(Stored data)

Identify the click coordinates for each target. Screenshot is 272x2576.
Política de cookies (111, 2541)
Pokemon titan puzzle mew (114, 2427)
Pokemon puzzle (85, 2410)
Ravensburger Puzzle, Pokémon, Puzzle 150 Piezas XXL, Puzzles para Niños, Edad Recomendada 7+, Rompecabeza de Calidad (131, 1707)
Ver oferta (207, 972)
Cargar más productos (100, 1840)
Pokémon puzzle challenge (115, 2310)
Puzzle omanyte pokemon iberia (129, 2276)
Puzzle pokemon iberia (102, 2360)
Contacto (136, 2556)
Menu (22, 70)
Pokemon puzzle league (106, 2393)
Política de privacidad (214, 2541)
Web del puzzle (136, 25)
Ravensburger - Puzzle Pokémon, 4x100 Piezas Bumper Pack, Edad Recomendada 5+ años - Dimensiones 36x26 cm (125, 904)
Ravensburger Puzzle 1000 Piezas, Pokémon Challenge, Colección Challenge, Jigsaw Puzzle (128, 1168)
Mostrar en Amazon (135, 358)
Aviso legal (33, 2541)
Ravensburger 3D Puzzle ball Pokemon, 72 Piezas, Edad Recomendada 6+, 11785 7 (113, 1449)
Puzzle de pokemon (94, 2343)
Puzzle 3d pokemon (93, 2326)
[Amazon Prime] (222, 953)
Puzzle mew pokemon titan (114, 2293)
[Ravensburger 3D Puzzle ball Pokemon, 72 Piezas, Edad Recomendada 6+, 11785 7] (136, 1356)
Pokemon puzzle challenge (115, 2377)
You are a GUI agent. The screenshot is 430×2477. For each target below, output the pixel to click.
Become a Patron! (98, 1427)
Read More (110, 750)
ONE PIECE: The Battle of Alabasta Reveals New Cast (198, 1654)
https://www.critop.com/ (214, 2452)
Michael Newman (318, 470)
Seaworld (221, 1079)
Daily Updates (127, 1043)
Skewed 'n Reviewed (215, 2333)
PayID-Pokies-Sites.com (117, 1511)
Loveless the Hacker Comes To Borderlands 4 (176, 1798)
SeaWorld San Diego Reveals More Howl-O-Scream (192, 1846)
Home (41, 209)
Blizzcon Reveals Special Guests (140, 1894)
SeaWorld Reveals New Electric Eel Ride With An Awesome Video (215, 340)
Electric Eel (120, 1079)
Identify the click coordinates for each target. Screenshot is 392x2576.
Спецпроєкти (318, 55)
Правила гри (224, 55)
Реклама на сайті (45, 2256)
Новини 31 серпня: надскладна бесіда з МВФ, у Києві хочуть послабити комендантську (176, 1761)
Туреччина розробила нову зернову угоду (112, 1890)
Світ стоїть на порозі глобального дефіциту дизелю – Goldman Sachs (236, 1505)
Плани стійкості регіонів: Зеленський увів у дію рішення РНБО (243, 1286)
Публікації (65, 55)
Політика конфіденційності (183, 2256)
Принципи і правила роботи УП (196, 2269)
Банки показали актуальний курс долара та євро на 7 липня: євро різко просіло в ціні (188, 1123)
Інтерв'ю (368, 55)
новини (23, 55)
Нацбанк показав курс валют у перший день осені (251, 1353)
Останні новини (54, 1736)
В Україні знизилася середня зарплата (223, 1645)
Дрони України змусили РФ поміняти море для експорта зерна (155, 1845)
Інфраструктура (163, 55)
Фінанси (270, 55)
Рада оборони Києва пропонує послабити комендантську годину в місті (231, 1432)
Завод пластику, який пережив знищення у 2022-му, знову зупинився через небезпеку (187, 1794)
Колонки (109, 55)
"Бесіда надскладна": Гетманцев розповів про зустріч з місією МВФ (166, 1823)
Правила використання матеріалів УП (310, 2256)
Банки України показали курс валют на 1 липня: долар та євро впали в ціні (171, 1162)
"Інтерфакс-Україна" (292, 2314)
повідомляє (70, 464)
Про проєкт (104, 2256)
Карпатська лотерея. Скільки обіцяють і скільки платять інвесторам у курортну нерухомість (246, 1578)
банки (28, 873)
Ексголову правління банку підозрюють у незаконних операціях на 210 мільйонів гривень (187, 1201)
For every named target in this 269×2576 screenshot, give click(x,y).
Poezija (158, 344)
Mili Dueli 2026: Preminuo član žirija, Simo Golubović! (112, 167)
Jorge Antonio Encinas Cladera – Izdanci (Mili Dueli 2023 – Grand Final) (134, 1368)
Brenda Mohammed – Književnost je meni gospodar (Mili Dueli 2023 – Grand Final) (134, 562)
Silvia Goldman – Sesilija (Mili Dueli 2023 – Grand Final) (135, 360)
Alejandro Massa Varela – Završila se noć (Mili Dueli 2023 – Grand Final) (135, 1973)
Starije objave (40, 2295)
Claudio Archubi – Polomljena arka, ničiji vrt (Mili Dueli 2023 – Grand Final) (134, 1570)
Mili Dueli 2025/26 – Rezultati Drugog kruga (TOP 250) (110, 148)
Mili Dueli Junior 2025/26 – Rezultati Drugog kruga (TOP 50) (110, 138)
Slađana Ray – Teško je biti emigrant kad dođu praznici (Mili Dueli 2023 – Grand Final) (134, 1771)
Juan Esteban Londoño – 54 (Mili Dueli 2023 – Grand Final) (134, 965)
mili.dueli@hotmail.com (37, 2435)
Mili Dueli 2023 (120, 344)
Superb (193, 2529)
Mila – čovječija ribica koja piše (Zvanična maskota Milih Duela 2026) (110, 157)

(End Stored data)

* [About this exercise]: Starting with the line with "Публікації (65, 55)" above and going on through the line with "Правила використання матеріалів", transcribe every line exactly, both ends included, and add nothing.

* [Answer for this exercise]:
Публікації (65, 55)
Політика конфіденційності (183, 2256)
Принципи і правила роботи УП (196, 2269)
Банки показали актуальний курс долара та євро на 7 липня: євро різко просіло в ціні (188, 1123)
Інтерв'ю (368, 55)
новини (23, 55)
Нацбанк показав курс валют у перший день осені (251, 1353)
Останні новини (54, 1736)
В Україні знизилася середня зарплата (223, 1645)
Дрони України змусили РФ поміняти море для експорта зерна (155, 1845)
Інфраструктура (163, 55)
Фінанси (270, 55)
Рада оборони Києва пропонує послабити комендантську годину в місті (231, 1432)
Завод пластику, який пережив знищення у 2022-му, знову зупинився через небезпеку (187, 1794)
Колонки (109, 55)
"Бесіда надскладна": Гетманцев розповів про зустріч з місією МВФ (166, 1823)
Правила використання матеріалів УП (310, 2256)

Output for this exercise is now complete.